Open generates more, faster pain relief compared to a hidden infusion.
Also the same for benzodiazepines > only works with a placebo effect.
What else influences the
placebo effect?
Price information
Higher price causes a greater pain reduction compared to medication of a lower price.
Brand labelling
Brand names work better than generic medication
Placebo with brand name is very successful at pain relief, but generic label with placebo is not as effective.
Warmth and empathy
Depression, anxiety, and stress > tell patients that their depression, anxiety, and stress will decrease if using a specific medication (placebo)
If cold and unempathetic, the placebo effect is not present
If warm and empathetic, the depression, anxiety, and stress went down after 3 days of using the placebo.
Nocebo
The nocebo effect
“I shall harm”
The pill is not active, but the side effects are real
The experience of adverse events or unpleasant symptoms in the response to an inert medication or procedure
Affects as many as 75% of patients in clinical trials.
Negative expectations as the primary mechanisms (anxiety also)
Nocebo effects contribute to side effects from actual treatments.
Triggered by the active ingredient in the drug
Howard et al 2021
Fear of muscle pain from statins.
Year-long study where each month you could get a placebo, statin, or no treatment.
Warnings about side effects
Account for a lot of drug side effects, as nocebo effects are very very easy to trigger.
If people are not warned about mild side effects, they are about 3x less likely to experience them, and 6x less likely to withdraw from the study due to them
What else influences nocebo effects?
Choice of treatment
Does giving people some sense of control (even if it's a meaningless choice between treatments) change the nocebo effect?
No treatment control, no choice, choice (2).
The only difference is in the information given on the meds, but they have the same function. Identical side effect list, but main is ‘commonly causes drowsiness vs headache’.
Nocebo effect is most prominent in the no-choice group.
Adding more treatment choices:
More choice (10) has the same effect as no choice > just as problematic as having too little choice.
Could be because its overwhelming?
However maybe putting in the time and effort to learn about all choices could cause the effect to go back to two choices.
Media coverage
Eltroxin case study
Thyroid hormone replacement drug had formula changed, but active ingredient was identical.
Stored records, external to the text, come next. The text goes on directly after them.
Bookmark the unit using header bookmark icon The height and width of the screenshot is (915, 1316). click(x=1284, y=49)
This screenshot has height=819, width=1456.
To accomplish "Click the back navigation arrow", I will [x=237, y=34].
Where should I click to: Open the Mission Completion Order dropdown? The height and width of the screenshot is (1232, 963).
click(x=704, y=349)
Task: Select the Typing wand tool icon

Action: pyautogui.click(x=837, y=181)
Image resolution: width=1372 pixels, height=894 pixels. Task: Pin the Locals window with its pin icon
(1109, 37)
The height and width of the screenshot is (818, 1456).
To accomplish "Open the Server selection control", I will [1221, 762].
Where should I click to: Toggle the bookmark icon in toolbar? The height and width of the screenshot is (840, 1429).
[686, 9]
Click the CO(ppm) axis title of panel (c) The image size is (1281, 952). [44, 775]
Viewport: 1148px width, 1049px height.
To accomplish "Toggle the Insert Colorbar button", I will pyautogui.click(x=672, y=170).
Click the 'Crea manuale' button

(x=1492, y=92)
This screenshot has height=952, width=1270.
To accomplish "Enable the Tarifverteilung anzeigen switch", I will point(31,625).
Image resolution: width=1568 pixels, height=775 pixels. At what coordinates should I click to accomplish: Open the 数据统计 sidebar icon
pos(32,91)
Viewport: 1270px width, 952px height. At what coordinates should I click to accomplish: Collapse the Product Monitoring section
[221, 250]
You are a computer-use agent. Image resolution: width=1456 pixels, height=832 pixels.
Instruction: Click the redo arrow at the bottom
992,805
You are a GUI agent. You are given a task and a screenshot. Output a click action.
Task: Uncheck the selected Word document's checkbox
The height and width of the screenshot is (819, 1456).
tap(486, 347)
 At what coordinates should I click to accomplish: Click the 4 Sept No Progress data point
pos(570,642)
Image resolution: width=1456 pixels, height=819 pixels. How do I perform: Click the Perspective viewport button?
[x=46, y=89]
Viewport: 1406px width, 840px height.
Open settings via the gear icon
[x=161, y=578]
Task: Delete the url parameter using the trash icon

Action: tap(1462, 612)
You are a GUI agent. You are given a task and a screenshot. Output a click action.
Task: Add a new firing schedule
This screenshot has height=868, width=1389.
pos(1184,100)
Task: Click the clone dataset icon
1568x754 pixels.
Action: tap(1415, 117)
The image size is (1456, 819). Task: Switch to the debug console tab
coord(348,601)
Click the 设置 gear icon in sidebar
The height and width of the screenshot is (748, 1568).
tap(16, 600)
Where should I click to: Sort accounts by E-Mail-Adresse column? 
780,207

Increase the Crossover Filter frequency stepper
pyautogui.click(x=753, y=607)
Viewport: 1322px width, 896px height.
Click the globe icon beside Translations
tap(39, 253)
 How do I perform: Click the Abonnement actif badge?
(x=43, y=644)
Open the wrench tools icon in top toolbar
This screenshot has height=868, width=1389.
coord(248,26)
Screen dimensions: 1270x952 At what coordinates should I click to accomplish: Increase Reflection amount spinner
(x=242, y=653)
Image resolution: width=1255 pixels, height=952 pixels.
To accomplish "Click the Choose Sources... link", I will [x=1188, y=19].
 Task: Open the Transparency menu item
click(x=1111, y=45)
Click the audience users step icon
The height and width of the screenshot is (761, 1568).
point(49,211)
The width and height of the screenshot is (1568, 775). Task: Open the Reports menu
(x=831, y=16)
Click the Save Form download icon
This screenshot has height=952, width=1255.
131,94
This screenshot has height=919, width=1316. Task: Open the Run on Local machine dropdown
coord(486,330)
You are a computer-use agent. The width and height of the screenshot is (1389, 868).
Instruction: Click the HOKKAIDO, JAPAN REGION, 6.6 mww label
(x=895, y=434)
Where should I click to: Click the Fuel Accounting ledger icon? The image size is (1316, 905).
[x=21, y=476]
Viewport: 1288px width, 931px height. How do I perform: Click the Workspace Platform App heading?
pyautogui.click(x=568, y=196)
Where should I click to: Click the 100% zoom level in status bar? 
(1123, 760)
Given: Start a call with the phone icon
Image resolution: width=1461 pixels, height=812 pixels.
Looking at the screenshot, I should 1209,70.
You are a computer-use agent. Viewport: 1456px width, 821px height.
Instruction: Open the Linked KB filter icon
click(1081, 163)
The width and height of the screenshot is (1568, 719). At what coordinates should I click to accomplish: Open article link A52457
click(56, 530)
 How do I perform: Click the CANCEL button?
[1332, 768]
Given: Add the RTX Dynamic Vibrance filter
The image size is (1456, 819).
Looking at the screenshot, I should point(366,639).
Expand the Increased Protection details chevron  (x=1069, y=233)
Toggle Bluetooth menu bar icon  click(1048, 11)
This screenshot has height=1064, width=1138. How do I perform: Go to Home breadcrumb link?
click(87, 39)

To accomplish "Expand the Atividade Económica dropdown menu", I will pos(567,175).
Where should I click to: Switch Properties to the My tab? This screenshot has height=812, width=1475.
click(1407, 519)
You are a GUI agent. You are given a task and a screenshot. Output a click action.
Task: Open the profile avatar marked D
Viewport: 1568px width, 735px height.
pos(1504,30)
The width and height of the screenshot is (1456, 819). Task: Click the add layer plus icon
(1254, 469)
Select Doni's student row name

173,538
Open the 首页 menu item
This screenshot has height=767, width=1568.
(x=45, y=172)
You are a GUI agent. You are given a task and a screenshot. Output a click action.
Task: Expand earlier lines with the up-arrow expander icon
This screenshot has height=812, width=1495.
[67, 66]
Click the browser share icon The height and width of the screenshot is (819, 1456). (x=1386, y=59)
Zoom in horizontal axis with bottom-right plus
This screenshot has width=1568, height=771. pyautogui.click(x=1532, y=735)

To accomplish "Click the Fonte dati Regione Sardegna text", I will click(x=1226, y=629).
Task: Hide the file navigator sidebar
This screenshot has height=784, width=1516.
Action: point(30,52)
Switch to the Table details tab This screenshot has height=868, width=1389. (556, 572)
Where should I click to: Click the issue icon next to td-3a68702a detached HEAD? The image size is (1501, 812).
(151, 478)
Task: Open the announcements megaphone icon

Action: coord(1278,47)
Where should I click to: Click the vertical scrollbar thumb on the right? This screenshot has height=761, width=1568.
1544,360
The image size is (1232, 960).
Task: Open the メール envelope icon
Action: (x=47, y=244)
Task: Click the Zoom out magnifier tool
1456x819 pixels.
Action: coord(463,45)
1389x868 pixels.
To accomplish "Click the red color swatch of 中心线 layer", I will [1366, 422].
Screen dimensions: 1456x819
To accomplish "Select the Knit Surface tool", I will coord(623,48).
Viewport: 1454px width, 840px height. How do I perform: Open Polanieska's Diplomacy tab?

Drug looked different post-change.
General public was not informed about change.
Lack of choice in drug > only one funded by government
News stories created more fear by highlighting the negatives and misrepresenting information.
After media reports, there was a 100x increase in adverse reaction reports for the drug.
After an alternative drug was announced, side effect reporting dropped almost instantly, even though the drug wasn’t actually available yet > relief.
After switching to new drug, most went back to the old one.
describing/framing information
How a procedure is described > the more positively framed the procedure, the less pain a person feels afterwards (epidural for labour)
How side effects are framed > focusing on the negative rather than positive > 27/100 people experience drowsiness vs 73/100 people don’t experience drowsiness.
More people experience side effects from a nocebo when given negatively framed information, compared to positively framed information.